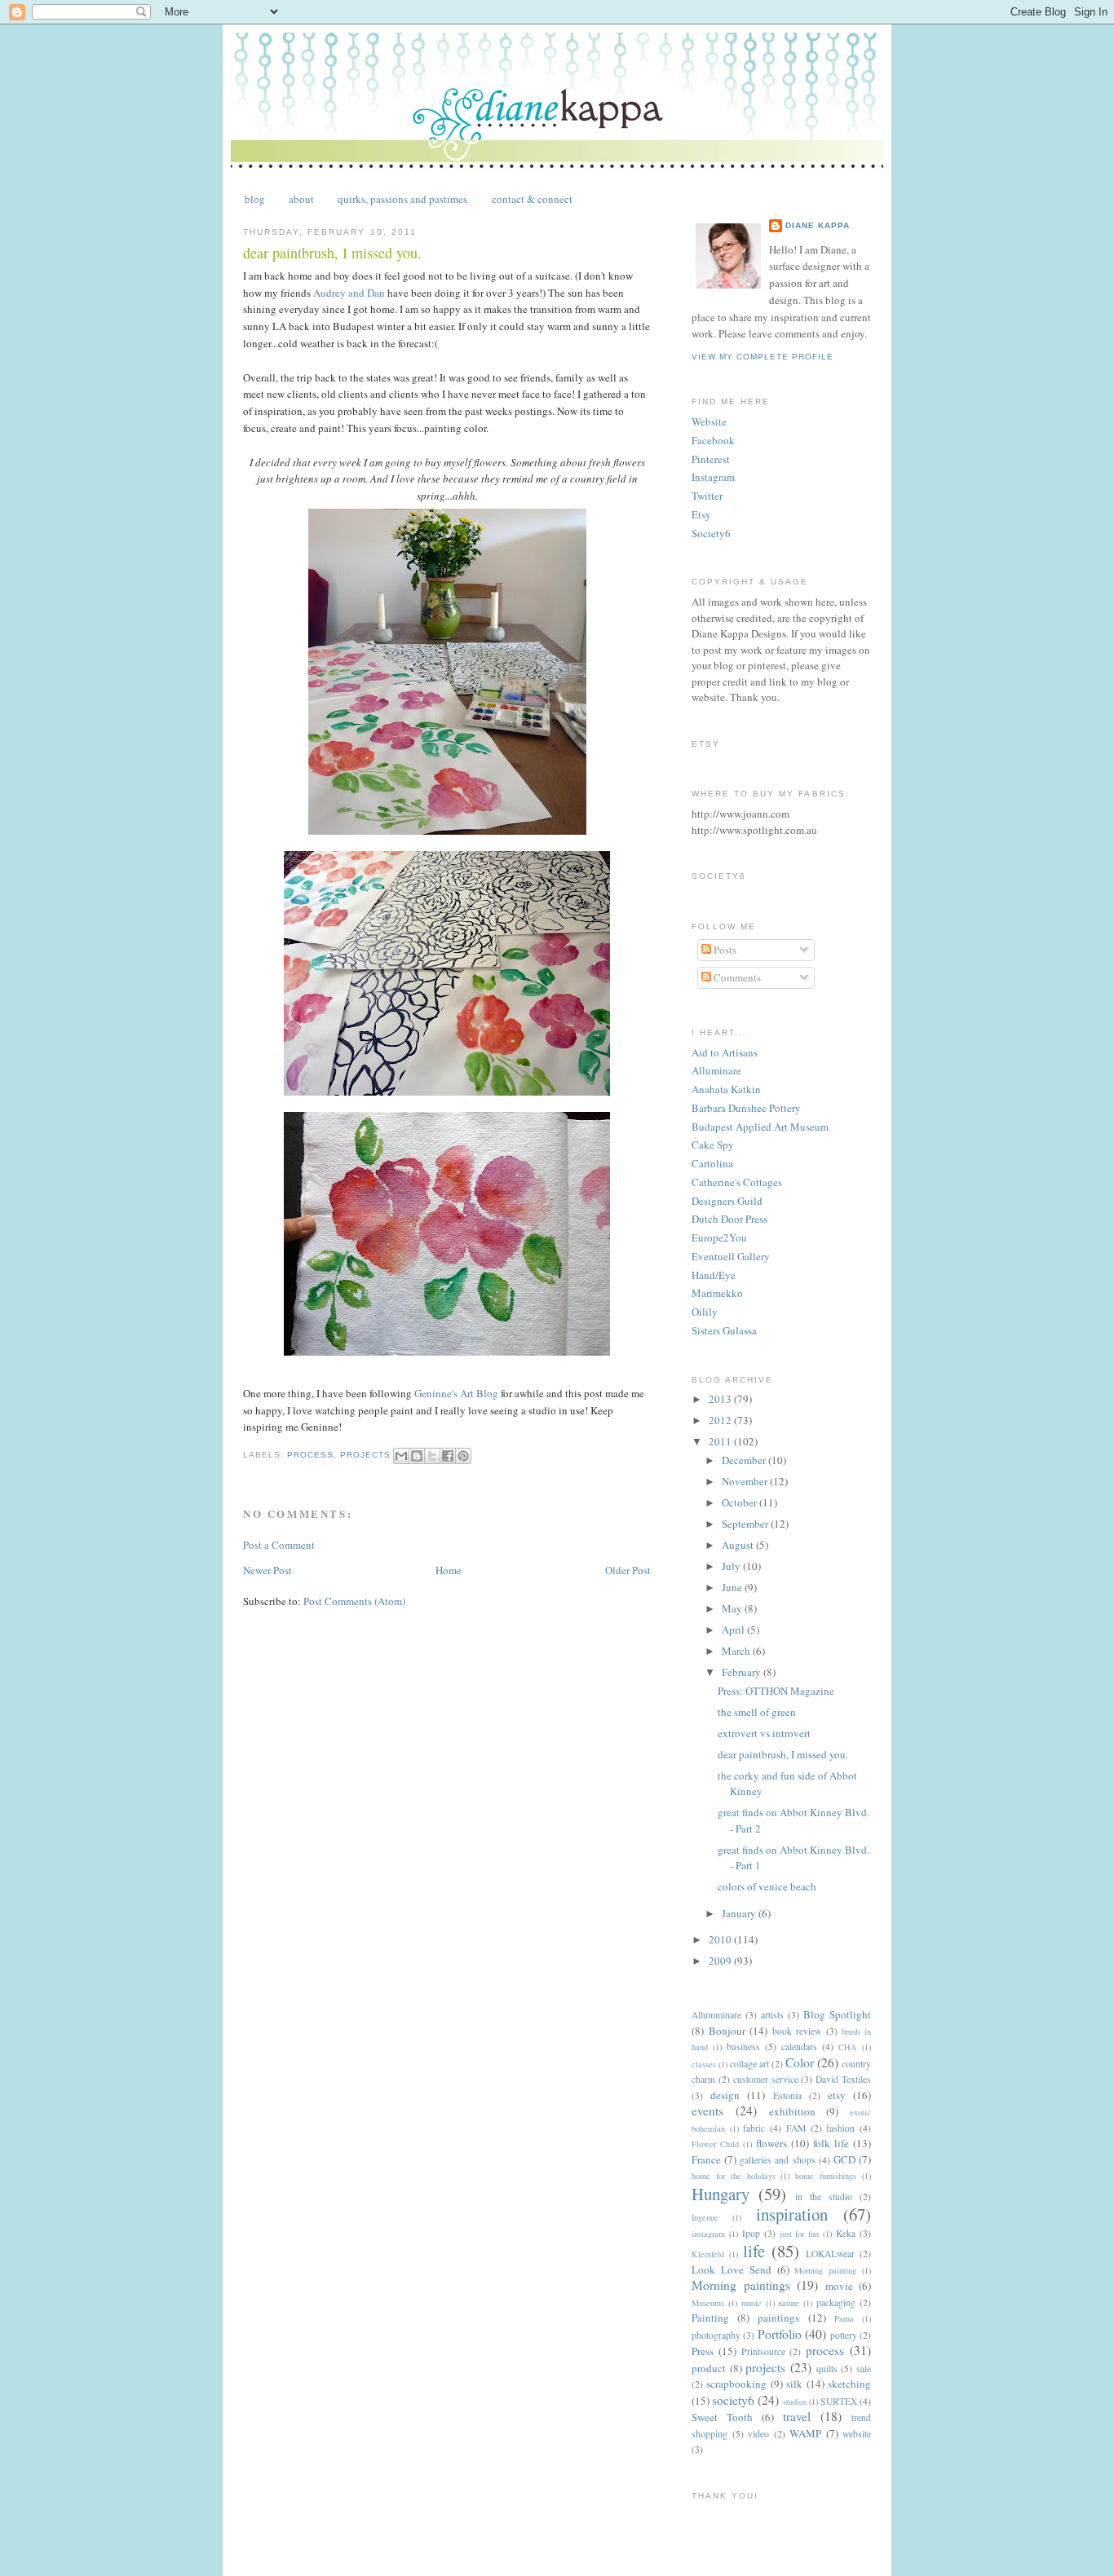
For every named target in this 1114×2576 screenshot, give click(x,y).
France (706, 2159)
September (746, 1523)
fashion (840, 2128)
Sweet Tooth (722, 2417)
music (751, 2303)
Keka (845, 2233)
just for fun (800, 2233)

§ **PROBLEM TO SOLVE**:
Please give all of the data again, exact and free of pictures.

§ **TASK ANSWER**:
For every named target in this 1114×2576 screenshot, give click(x,y).
France (706, 2159)
September (746, 1523)
fashion (840, 2128)
Sweet Tooth (722, 2417)
music (751, 2303)
Keka (845, 2233)
just for fun (800, 2233)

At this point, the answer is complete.